Since sailing became a varsity sport, I get to deal with the absolutely silly notion of varsity letters. It’s just so high school. One more thing to establish bragging rights over others. One more thing for the college resumé. One of the benefits of being a grown up is that I shouldn’t have to play high school anymore. One of my grown up skills is avoidance of uncomfortable situations, so on our sailing team we just award varsity letters to everyone.At best, I think about it like awarding Super Bowl rings to everyone associated with the team - everyone contributes in some way to the success of the team. Making distinctions between degrees of accomplishment or degrees of value to the team seems more often to create bad feelings of inadequacy than good feelings of achievement. The kids at the top of the pecking order or depth chart know where they are and do not need a varsity letter to feel a sense of accomplishment. The kids not at the top need encouragement and focus on continued improvement, and do not need an awards banquet that ignores or minimizes them in front of their friends. They’re teenagers for God’s sake. Are there any people more vulnerable to feelings of inadequacy than teenagers?
Aside from that sentiment, I can't come up with criteria that are really fair. First, the different levels are fluid on our team. Rather than have a so-called varsity sailor sit on the bench for a varsity event, I prefer to give him/her sailing time at the JV level. (We hold both varsity and JV head to head meets at the same time.) Some kids sail mostly in JV meets, but do a couple of varsity ones.
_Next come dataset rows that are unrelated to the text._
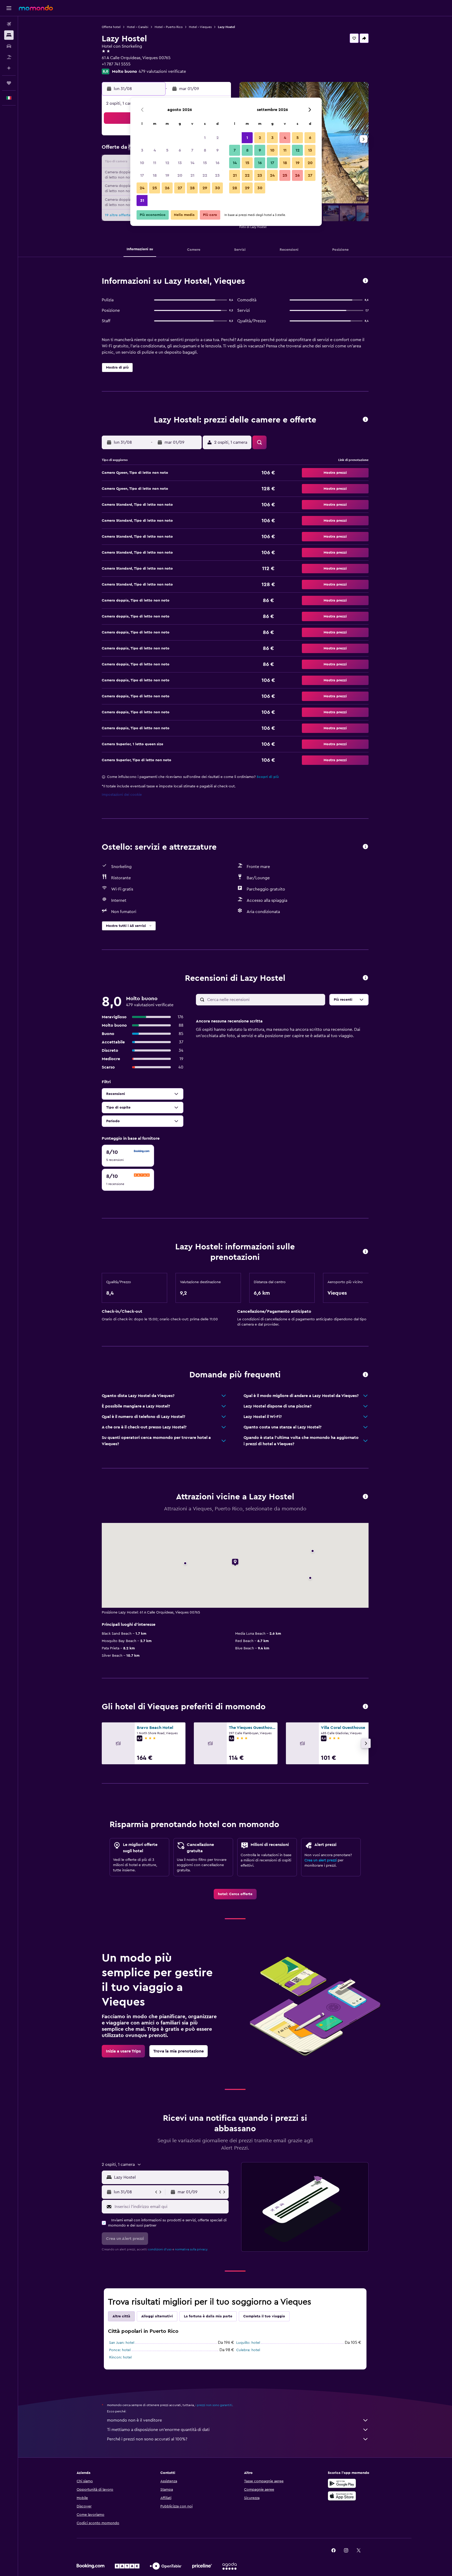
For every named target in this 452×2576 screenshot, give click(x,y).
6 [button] (180, 150)
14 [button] (192, 163)
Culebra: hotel (248, 2350)
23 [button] (217, 175)
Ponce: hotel (120, 2350)
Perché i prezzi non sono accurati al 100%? (147, 2439)
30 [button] (217, 188)
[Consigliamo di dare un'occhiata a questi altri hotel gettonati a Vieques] (365, 1706)
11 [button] (154, 163)
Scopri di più (268, 777)
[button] (9, 8)
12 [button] (167, 163)
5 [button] (167, 150)
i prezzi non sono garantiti (213, 2405)
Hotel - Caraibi (137, 27)
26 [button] (167, 188)
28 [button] (192, 188)
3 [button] (142, 150)
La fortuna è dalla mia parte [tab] (208, 2316)
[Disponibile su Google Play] (342, 2483)
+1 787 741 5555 (116, 64)
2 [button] (217, 138)
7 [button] (192, 150)
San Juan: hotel (121, 2343)
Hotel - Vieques (200, 27)
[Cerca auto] (9, 46)
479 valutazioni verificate (162, 71)
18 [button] (155, 175)
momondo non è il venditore (134, 2420)
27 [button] (180, 188)
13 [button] (180, 163)
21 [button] (192, 175)
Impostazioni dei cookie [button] (122, 795)
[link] (235, 1894)
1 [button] (205, 138)
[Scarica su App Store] (342, 2496)
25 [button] (154, 188)
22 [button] (204, 175)
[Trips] (9, 83)
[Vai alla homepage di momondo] (36, 7)
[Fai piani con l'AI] (9, 68)
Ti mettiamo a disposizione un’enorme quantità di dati (158, 2430)
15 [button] (205, 163)
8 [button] (205, 150)
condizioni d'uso (160, 2249)
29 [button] (204, 188)
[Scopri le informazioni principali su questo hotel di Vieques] (365, 281)
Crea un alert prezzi (320, 1860)
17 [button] (142, 175)
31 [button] (142, 200)
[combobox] (170, 2177)
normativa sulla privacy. (191, 2249)
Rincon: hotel (120, 2357)
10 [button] (142, 163)
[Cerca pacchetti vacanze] (9, 57)
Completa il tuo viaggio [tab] (264, 2316)
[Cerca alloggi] (9, 35)
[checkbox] (128, 1156)
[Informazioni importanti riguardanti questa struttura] (365, 1251)
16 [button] (217, 163)
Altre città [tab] (121, 2316)
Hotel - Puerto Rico (169, 27)
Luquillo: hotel (248, 2343)
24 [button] (142, 188)
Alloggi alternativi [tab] (157, 2316)
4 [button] (155, 150)
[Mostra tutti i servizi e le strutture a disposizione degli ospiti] (365, 846)
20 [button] (179, 175)
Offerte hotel (111, 27)
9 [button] (217, 150)
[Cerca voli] (9, 24)
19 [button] (167, 175)
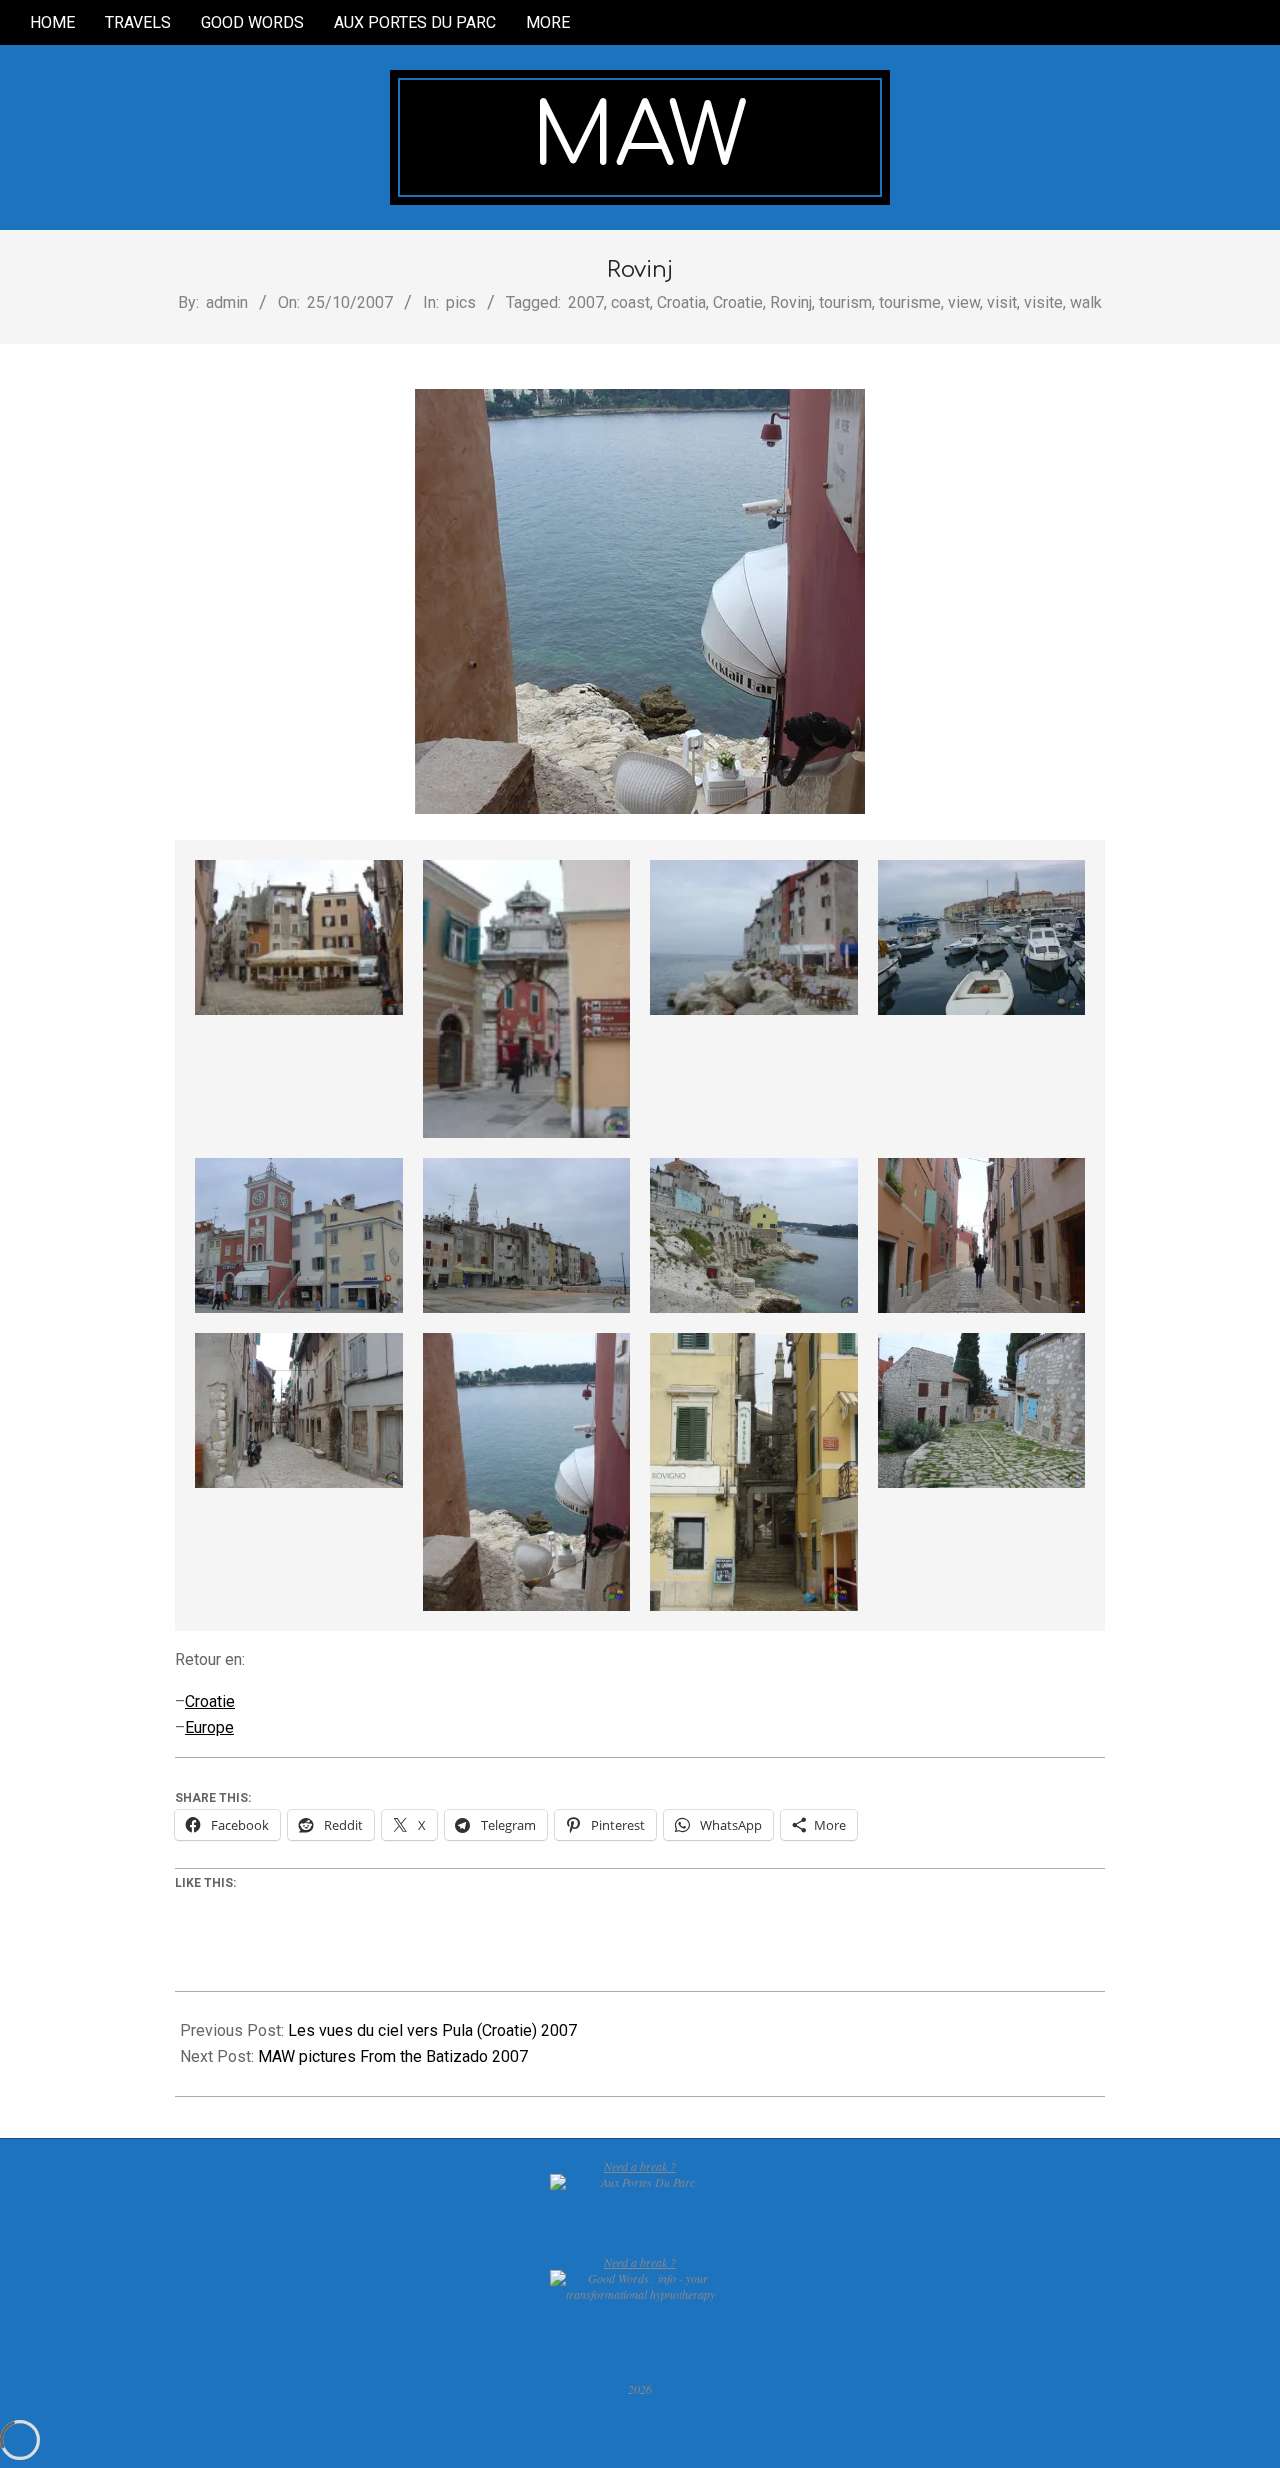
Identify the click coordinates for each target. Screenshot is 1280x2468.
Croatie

Does one varsity event make a varsity sailor? If not one, how many? For those who decide to be crews, the pairing up with skippers is more a matter of personalities than skill. Some pair with a steady varsity skipper and get to sail in varsity events regularly. Others pair up with a lesser skipper, but the chemistry makes the skipper much better than he or she would otherwise be. The pairing does not necessarily represent meaningful differences in skill or overall value to the team, especially when considering the long term. Some freshmen decide to be skippers and almost always sail JV all year. They are usually more accomplished sailors than the crews who might be sailing in varsity events, but I want them to have that year as a skipper because in their overall development, that extra year at the helm can make a lot of difference by senior year. For skippers who do events at both levels, who sails at what level depends mostly on the overall talent level of the team, not on the skills of an individual sailor. We currently have 11 skippers and crews who would have been among the top 4 on the team five years ago.
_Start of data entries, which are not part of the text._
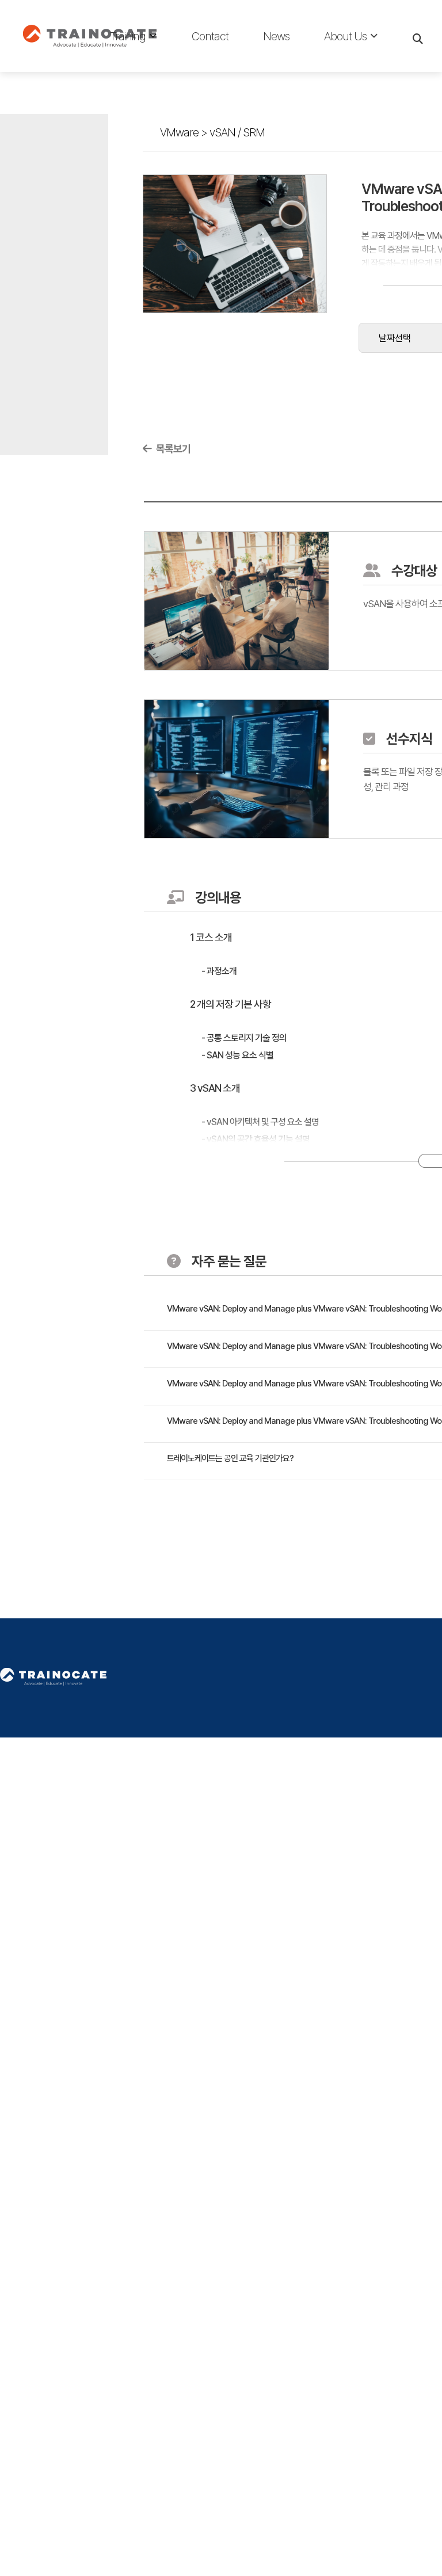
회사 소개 (340, 63)
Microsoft (130, 63)
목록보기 (172, 449)
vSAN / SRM (237, 132)
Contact (210, 36)
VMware (179, 132)
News (276, 36)
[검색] (419, 36)
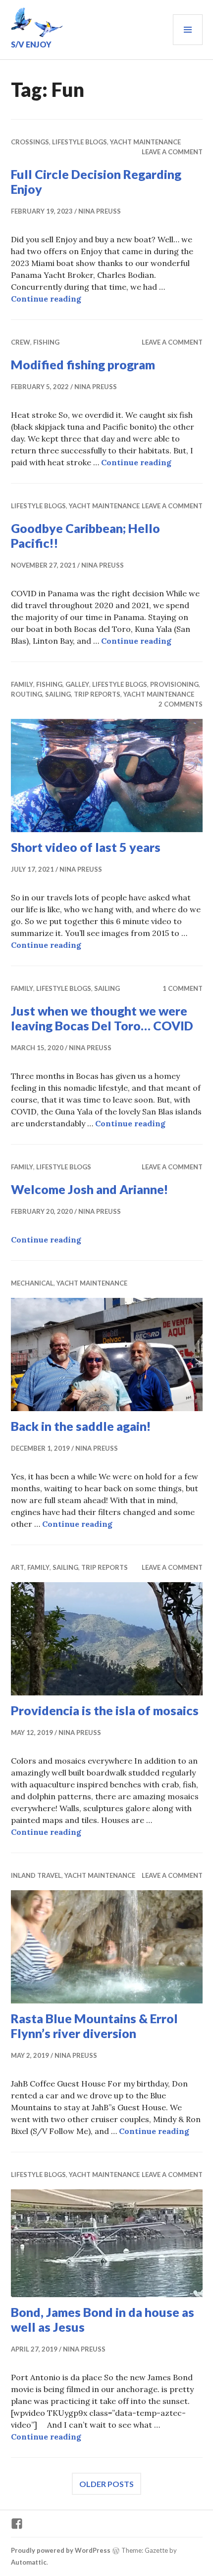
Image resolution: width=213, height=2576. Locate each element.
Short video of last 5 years (85, 847)
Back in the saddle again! (81, 1426)
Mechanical (32, 1283)
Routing (26, 694)
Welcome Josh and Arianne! (89, 1189)
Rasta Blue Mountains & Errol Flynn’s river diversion (94, 2026)
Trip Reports (97, 694)
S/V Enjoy (31, 44)
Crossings (30, 142)
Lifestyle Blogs (79, 142)
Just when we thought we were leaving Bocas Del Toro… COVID (102, 1018)
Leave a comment (172, 152)
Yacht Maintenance (145, 142)
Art (17, 1567)
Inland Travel (36, 1875)
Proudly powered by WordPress (60, 2550)
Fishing (46, 342)
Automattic (29, 2562)
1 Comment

Our mission as sailing coaches is to help the kids improve their skills and learn about the hard work and sportsmanship associated with sports. If varsity letters are supposed to be a measure of accomplishment, they miss the mark on every important thing we are doing. The harm in that is that it sends the wrong message to the kids. When the measurement is useless, give everyone a prize. The kids who are stars throughout their high school career are great, but a kid who progresses from just learning how to sail as a freshman to the number one or two sailor on the team by senior year is the bigger success story. Similarly, the kid who matures into a leader on his team is achieving one of the big picture goals of high school sports, even if he is not the best sailor. Varsity letters and the lack thereof have nothing to do with the important stuff. It’s just so high school.